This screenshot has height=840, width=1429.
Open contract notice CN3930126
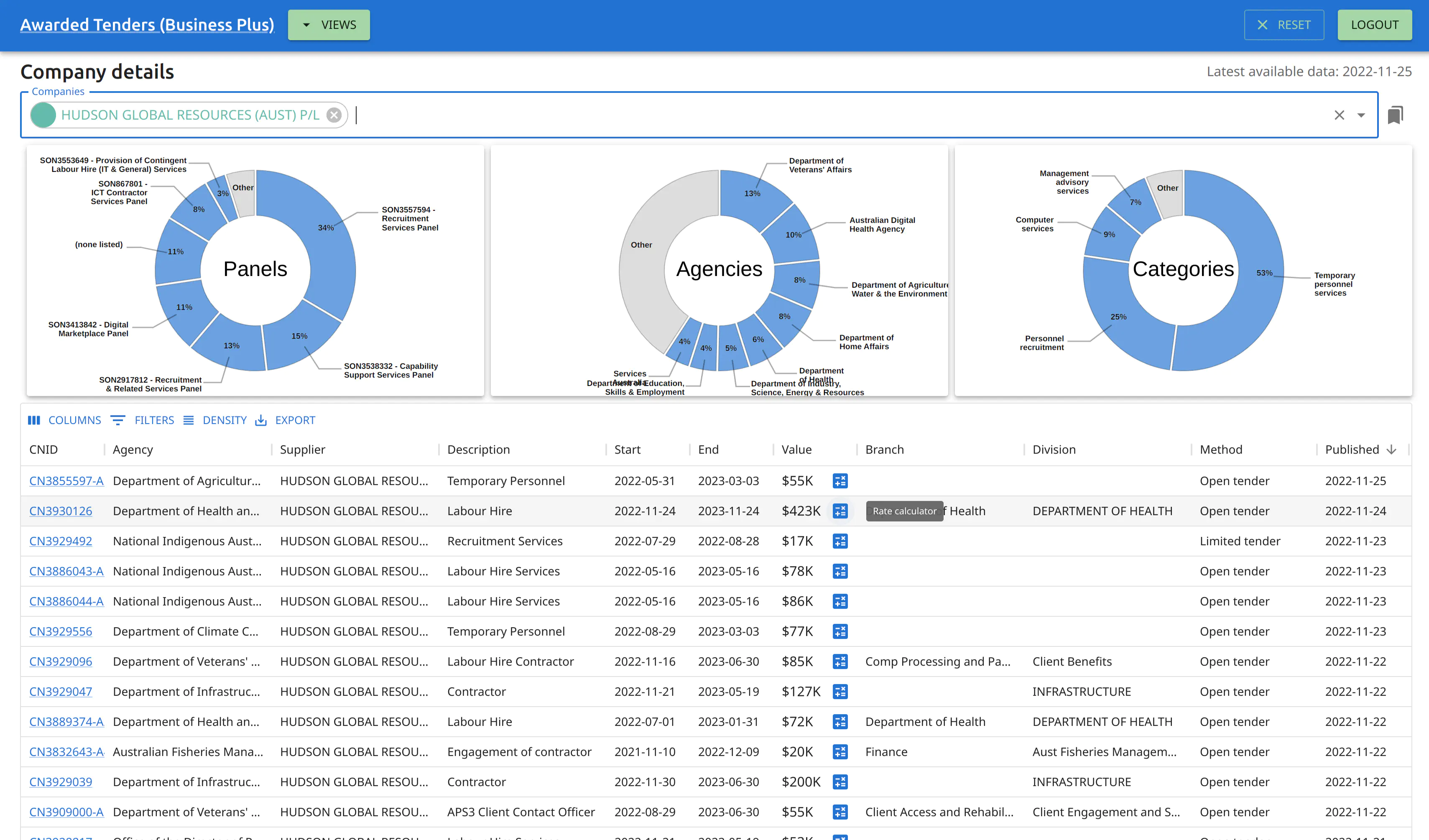(61, 511)
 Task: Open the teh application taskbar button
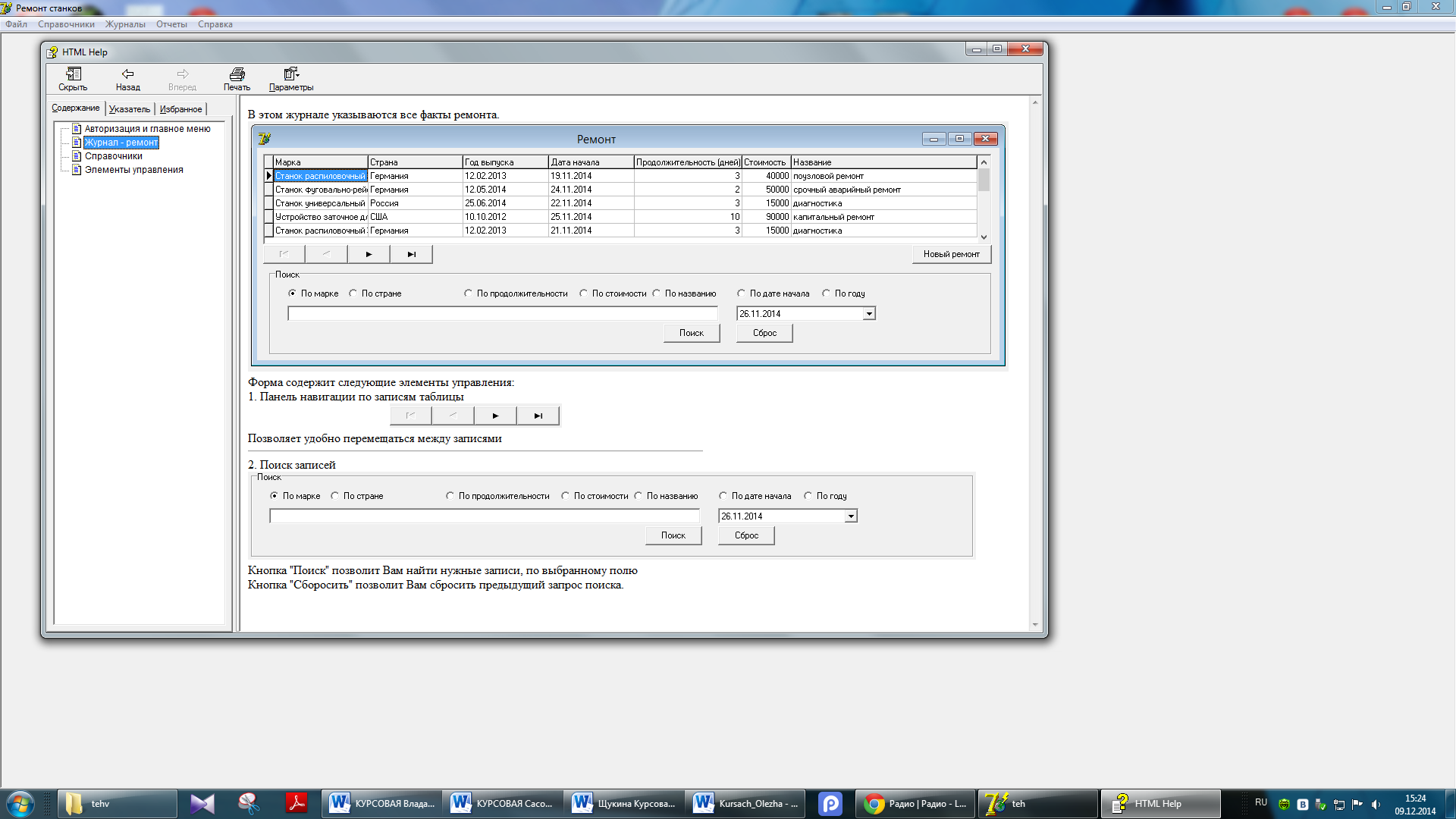(1037, 804)
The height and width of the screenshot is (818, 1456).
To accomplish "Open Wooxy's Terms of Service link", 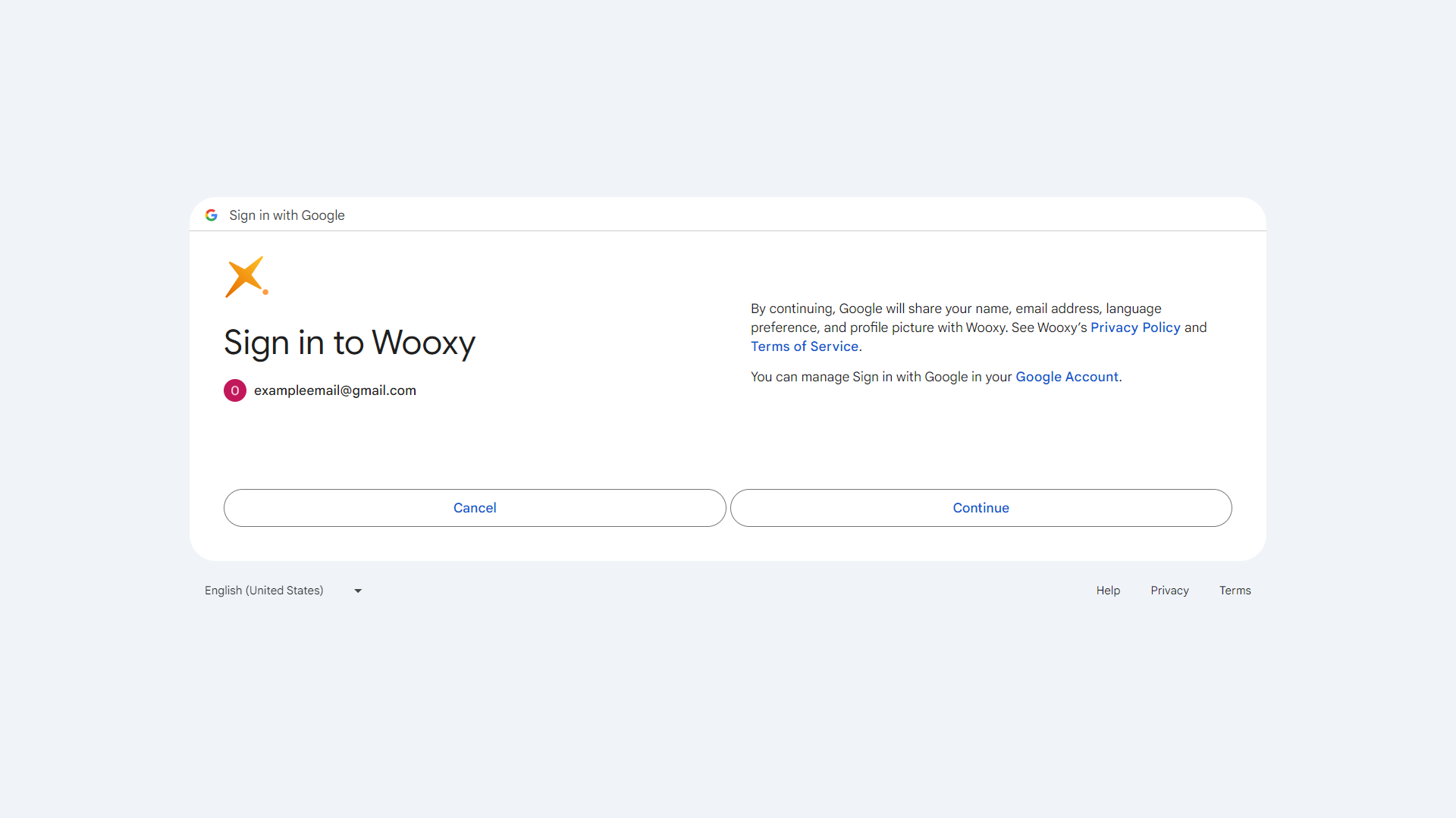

Exercise brief
Copy the records word for word, leaving no picture in the copy.

Answer box
This screenshot has height=840, width=1429.
Open contract notice CN3930126
(61, 511)
 Task: Open the teh application taskbar button
(1037, 804)
The height and width of the screenshot is (818, 1456).
To accomplish "Open Wooxy's Terms of Service link", 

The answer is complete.